Le soluzioni meccaniche “attive” che sono attualmente in fase di avanzata sperimentazione necessitano (oltre che della indispensabile marcatura CE) di una idonea certificazione di efficacia e sarebbe auspicabile anche una sorta di omologazione ministeriale o da parte di laboratori autorizzati. Certificazione che dovrebbe essere corredata da rapporti e manuali tecnici atti a dimostrare con metodi analitici e strumentali di monitoraggio, l’efficacia della soluzione. In alcuni casi, infatti, esistono sul mercato apparecchiature di importazione che lasciano dubbi sull’efficacia e sulla sicurezza della salute (che deve essere invece garantita).

Si deve ricordare che per un efficace esercizio di queste apparecchiature, deve essere garantita una costante manutenzione in termini di pulizia e sostituzione dei filtri, di tempo di utilizzo e di sostituzione dei corpi illuminanti (anche se l’utilizzo ormai corrente di lampade LED permette di garantire tempi di vita molto più lunghi). Ed è di indubbia importanza che queste soluzioni possano essere gestite attraverso sistemi di sensoristica intelligente in relazione all’abbattimento fotocatalitico ed al consumo energetico che spesso, per impianti grossi e volumi di aria da trattare elevati, può costituire un costo di gestione non indifferente, al di là dei costi iniziali di investimento. 

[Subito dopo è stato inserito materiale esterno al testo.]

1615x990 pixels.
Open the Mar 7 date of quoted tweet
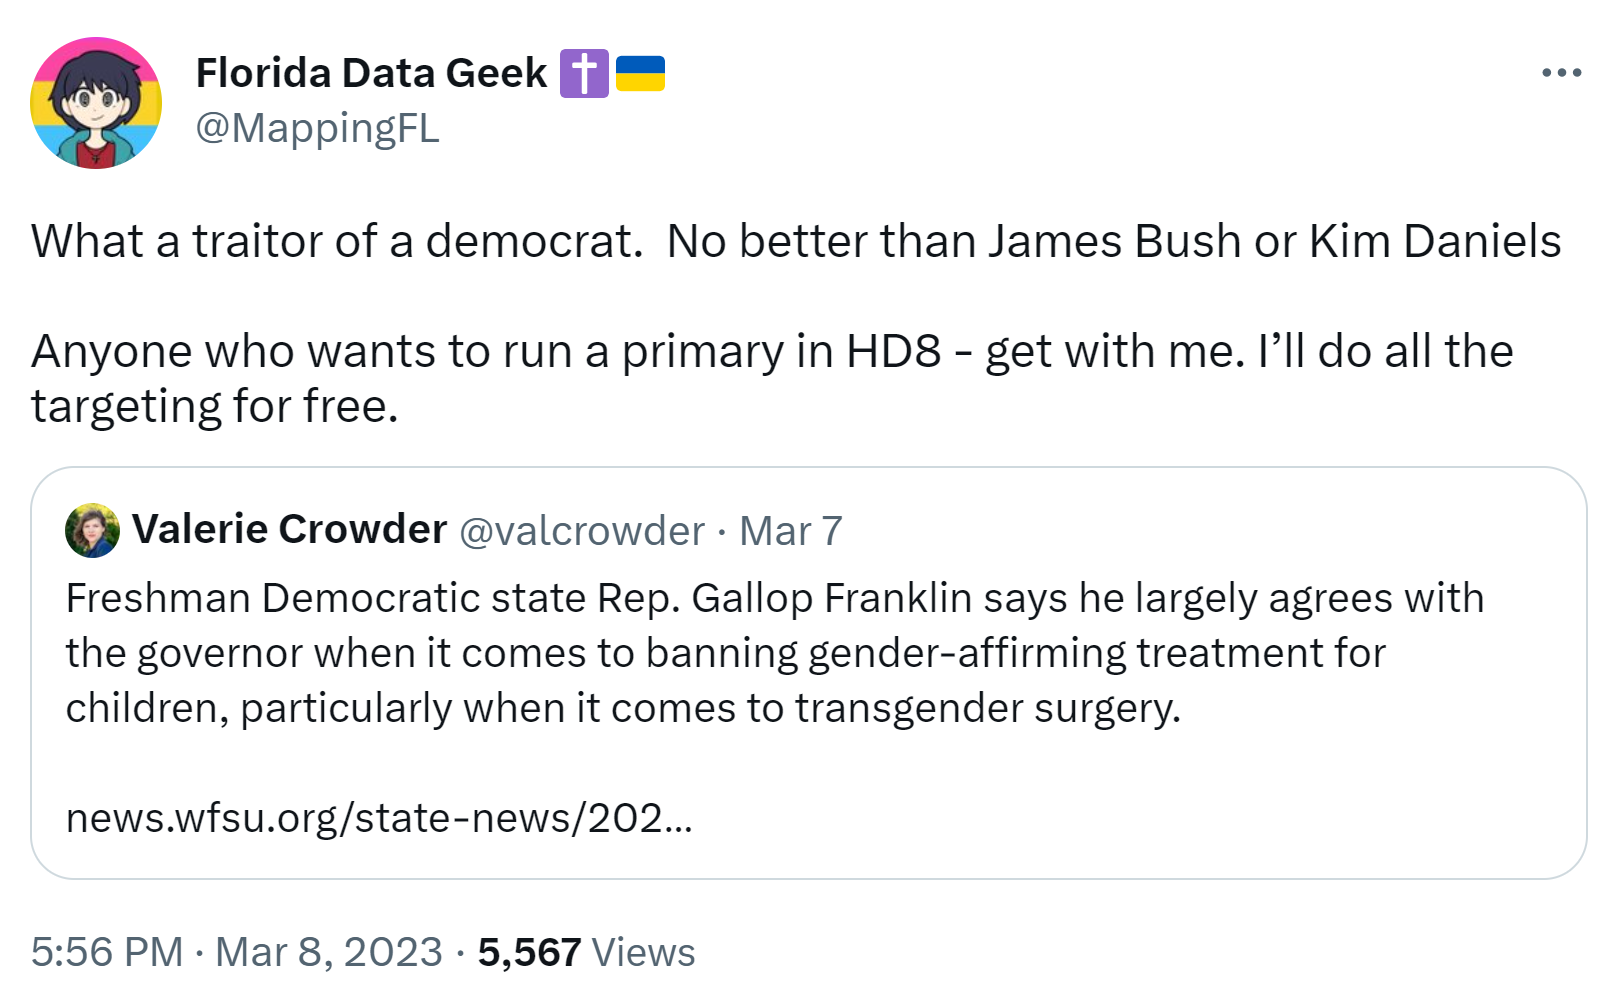[791, 531]
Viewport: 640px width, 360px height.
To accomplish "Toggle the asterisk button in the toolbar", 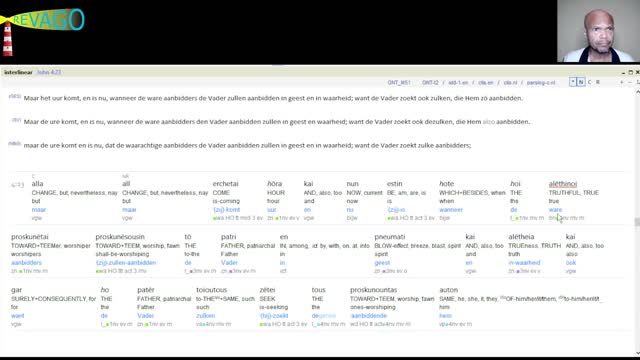I will click(573, 82).
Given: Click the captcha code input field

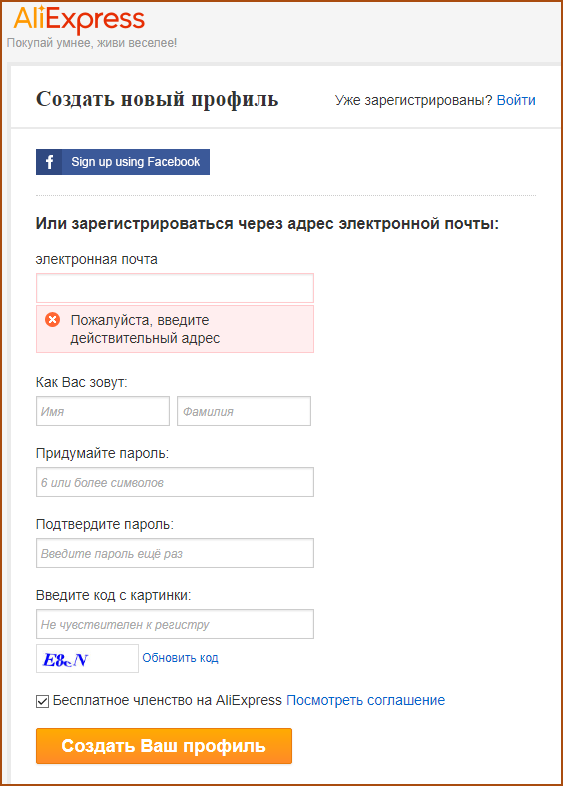Looking at the screenshot, I should point(175,624).
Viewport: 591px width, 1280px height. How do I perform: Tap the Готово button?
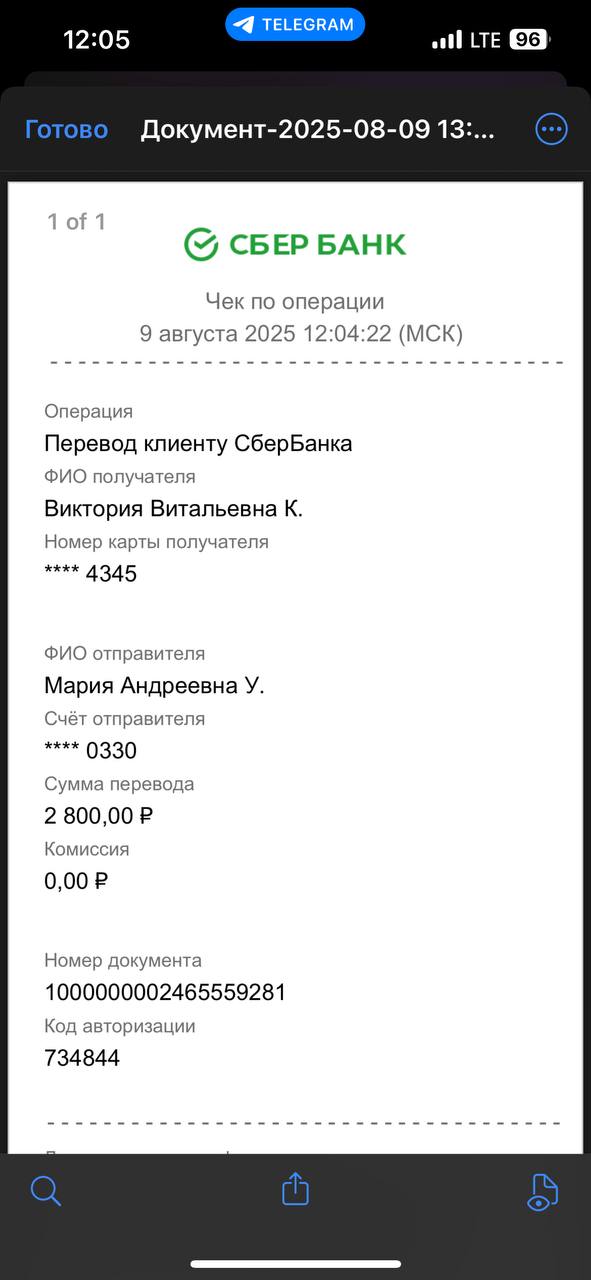[66, 130]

Nel caso invece delle soluzioni con trattamento delle SUPERFICI (quelle che spesso vengono definite “soluzioni passive”), ad esempio ai fini di una sanificazione per COVID 19 o similare con un prodotto di rivestimento superficiale (coating), si deve prevedere un protocollo di applicazione dei prodotti, ad esempio così organizzato:

  1. valutazione del tipo di intervento da effettuare: ambiente sanitario e non sanitario per COVID 19
  2. valutazione delle cariche microbiche e virali sulle superfici ante-operam (Figure 7-8)
  3. pulizia iniziale per la rimozione dello sporco superficiale (lavaggio)
  4. sanificazione chimica (ad esempio mediante uso di perossido di ossigeno)
  5. igienizzazione mediante applicazione del prodotto fotocatalitico (trattamento superficiale), ad esempio a spruzzo
  6. monitoraggio periodico delle superfici (cariche microbiche e virali) a cadenza definita, ad esempio: dopo 20 minuti dalla fine dell’igienizzazione (tempo zero - Figura 9), dopo 60 giorni, dopo 180 giorni ed oltre
  7. ripetizione del trattamento di igienizzazione sulla base dei dati di monitoraggio periodico (ad esempio dopo sei o più mesi, oppure con cadenza trimestrale/semestrale definita).